A couple is suing New Jersey state Governor Chris Christie over their 'son's sexual identity confusion' that is making him suicidal
Two New Jersey parents are suing the state for the right to ‘turn’ their gay son straight.
The unidentified couple claims their 15-year-old son does not want to be gay and needs to be ‘cured’ of his ‘sickness’.
They claim in their suit the law banning conversion therapy for minors violates their rights to free speech, freedom of religion, as well as their 14th Amendment right to equal protection.
‘By denying minors the opportunity to pursue a particular course of action,’ the couples says, ‘[conversion therapy] can help them address the conflicts between their religious and moral values and same-sex attractions, behaviors or identity.’
According to the lawsuit, the teen is ‘suffering’ from ‘unwanted same-sex attractions and unwanted gender identity disorder.’
While this would make the teen their straight trans daughter, Gay Star News is unaware of how he or she identifies herself and only has the parents’ (clearly unreliable) word to go on.

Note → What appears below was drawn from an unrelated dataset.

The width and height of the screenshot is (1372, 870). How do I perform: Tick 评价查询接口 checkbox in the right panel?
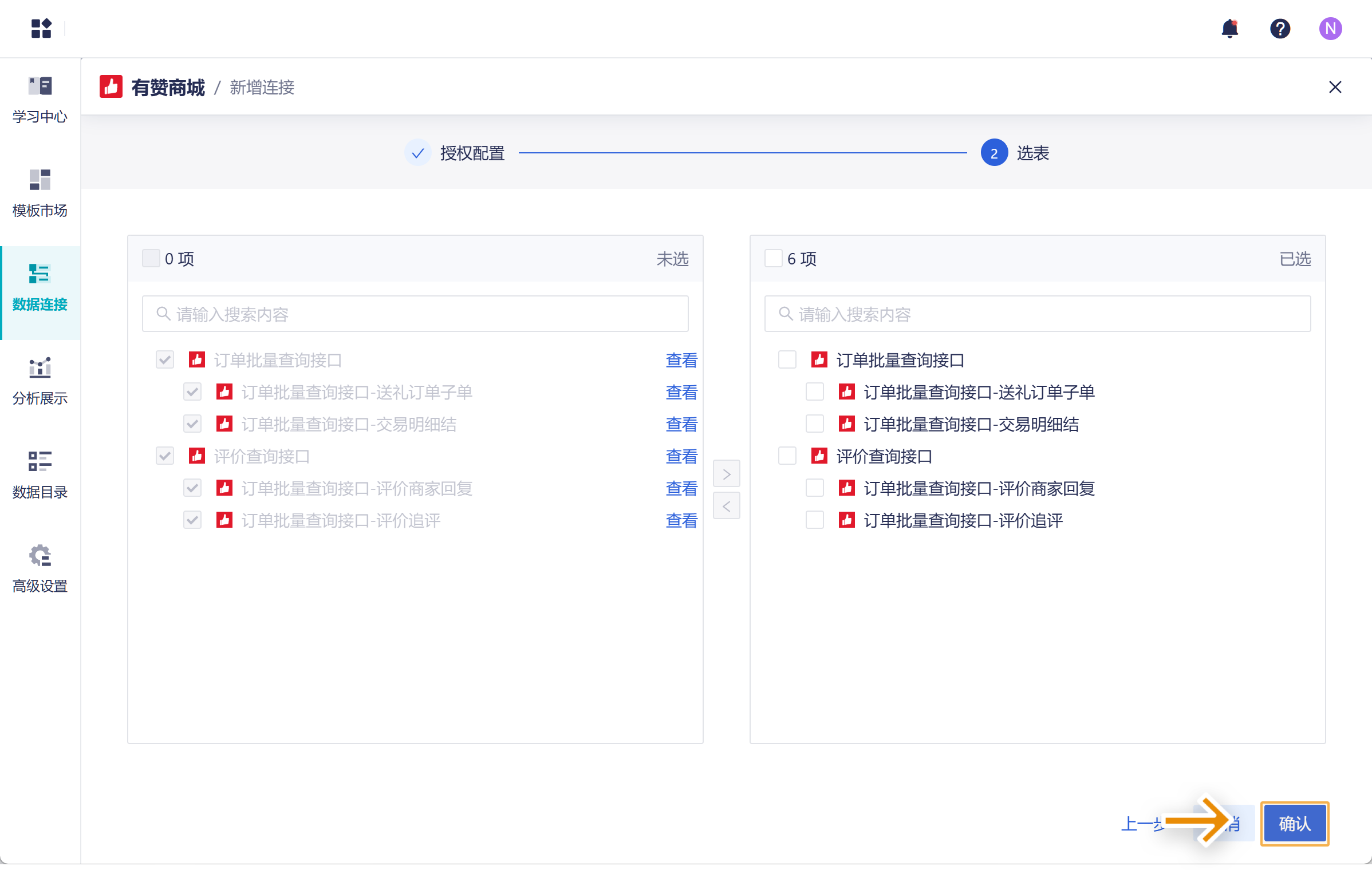(787, 456)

The parents go on to describe how ‘he began to think he would like himself much better if he was a girl’ and attempted to display female mannerisms and expressions.
The teen’s depression has worsened to the point where he or she considers suicide ‘nearly all day long, every single day.’
‘John Doe has a sincerely held religious belief and conviction that homosexuality is wrong and immoral, and he wanted to address that value conflict because his unwanted same-sex attractions and gender confusion are contrary to the fundamental religious values that he holds,’ the lawsuit contends.
Governor Chris Christie signed the ban on gay conversion therapy in August, making New Jersey the second US state to do so after California.
The law prevents licensed therapists from trying to turn gay teens straight.
The American Psychological Association, as well as nearly every respectable health service in the world, deems the practice as harmful and extremely dangerous.